Text to read =>
_____

Today marks the bicentenary of The Battle of Waterloo, but with so many fascinating stories to pick up on, deciding what we wanted to share on our blog was indeed, a challenge. We decided however, to mark the occasion with a look at ‘Waterloo Teeth’.
Kindly shared with us by Zac Fine of ‘Fine Content’, and published in The Sutton Guardian, our attention is drawn to an ancestor of ‘George Thomas Keppel’, Dr Tom Keppel, a Surrey based dentist, who is using the bicentenary of the battle to remind people how fortunate they are to live free from toothache.
Dr Keppel told Zac, “200 years ago most people lost many teeth and experienced agony in the mouth throughout their lives” adding, “Waterloo flooded the dentures market with ‘Waterloo Teeth’- good front teeth ripped from young soldiers killed in the battle”.

_____

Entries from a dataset
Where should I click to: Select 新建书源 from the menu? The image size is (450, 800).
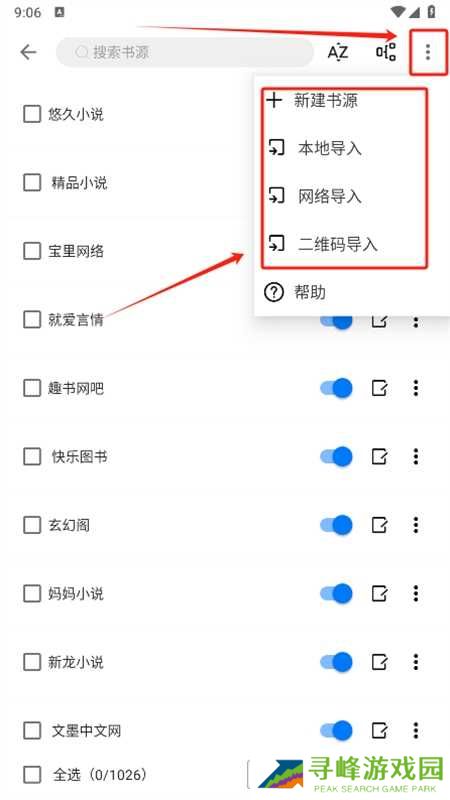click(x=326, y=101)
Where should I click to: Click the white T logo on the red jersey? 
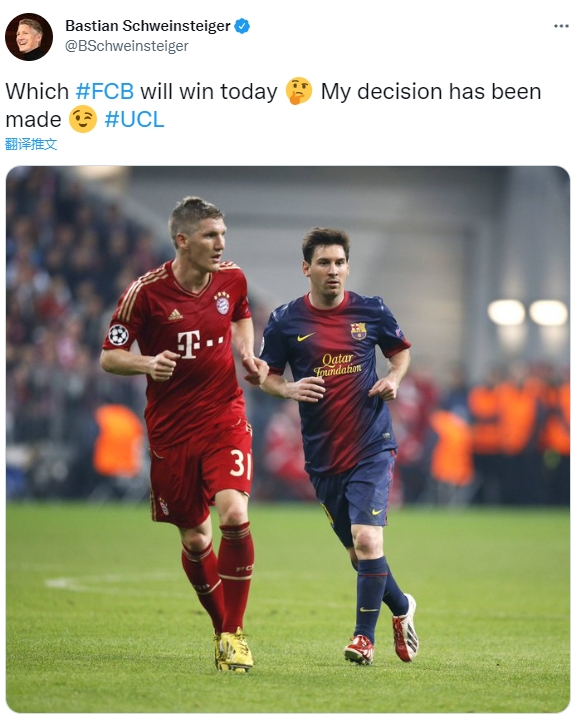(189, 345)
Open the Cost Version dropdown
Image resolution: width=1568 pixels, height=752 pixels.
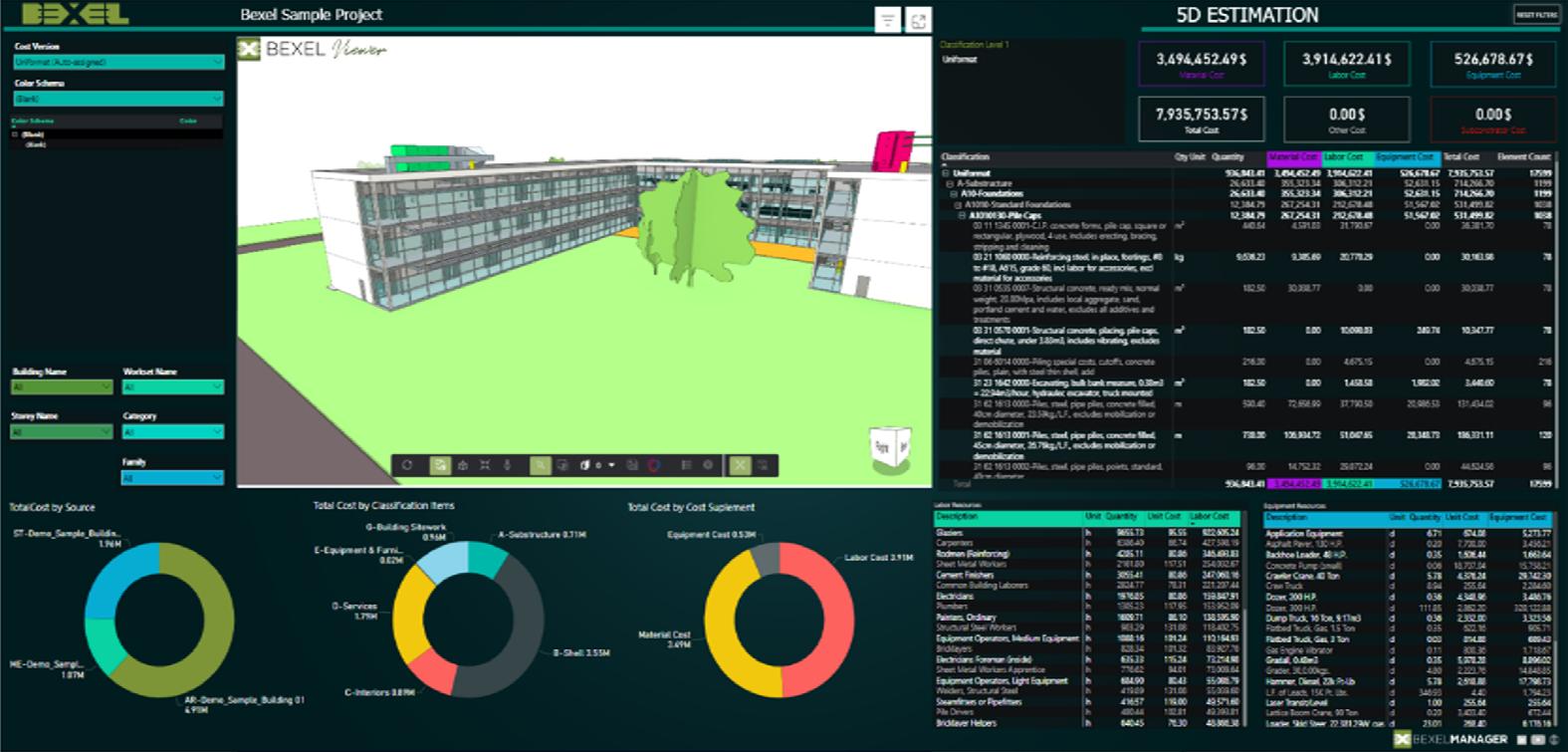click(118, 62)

_____

Task directions => According to the blog post on Waterloo Teeth, what was the source of the "Waterloo Teeth" that flooded the dentures market after the battle?

Result of the task => They were good front teeth pulled from young soldiers who had been killed in the battle.